In Iowa and Arizona, reapportionment was handled, as it should be everywhere, by a nonpartisan commission that is prohibited from considering party preferences or incumbency in drawing the lines. But in the other 48, don’t count on the kinder and gentler reapportionment rules of 2000 to apply.

The partisan divide, fostered by Obama’s ruthless use of his majorities, has become so wide and embittered that Republican legislative leaders and governors will press every advantage they can to gain ascendancy. And they should!

Tip O’Neill said that all politics is local. Not anymore. In 2010, all politics is national. The merits or demerits of each individual candidate count for little. Party counts for all.

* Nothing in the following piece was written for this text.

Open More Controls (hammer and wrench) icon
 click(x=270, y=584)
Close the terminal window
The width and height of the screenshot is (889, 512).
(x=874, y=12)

Voters have come to understand and debunk the Myth of the Moderate Democrat. The fiscal-conservative-sounding, pro-life Democrat who campaigns for office promising to balance the budget, hold down taxes and fight for our values is the same one who marches right into the halls of the House on the first day of the session and votes for Nancy Pelosi for Speaker, Charlie Rangel for chairman of Ways and Means and Henry Waxman for Energy and Commerce. It is that one vote that permits Obama’s radical agenda to pass.

Voters realize that it does not matter if their local moderate Democrat breaks ranks on this bill or that one. That first vote to let the Democrats organize the House is the crucial one. From then on, Pelosi doesn’t really need him and will let him vote no to assuage his district and get reelected.

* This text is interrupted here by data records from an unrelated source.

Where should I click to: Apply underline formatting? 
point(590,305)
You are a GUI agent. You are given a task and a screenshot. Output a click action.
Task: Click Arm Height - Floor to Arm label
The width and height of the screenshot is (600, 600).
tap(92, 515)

Presidents only lose when they get stuck in scandal or in their own misguided convictions. So it was with Johnson and Vietnam, Nixon and Watergate, Ford and the pardon, Reagan and Iran-Contra, Bush and the recession, Clinton and Lewinsky and Bush-43 and Iraq. Now Obama is repeating the lamentable history of his predecessors by getting stuck in the mire of his own ideology over healthcare.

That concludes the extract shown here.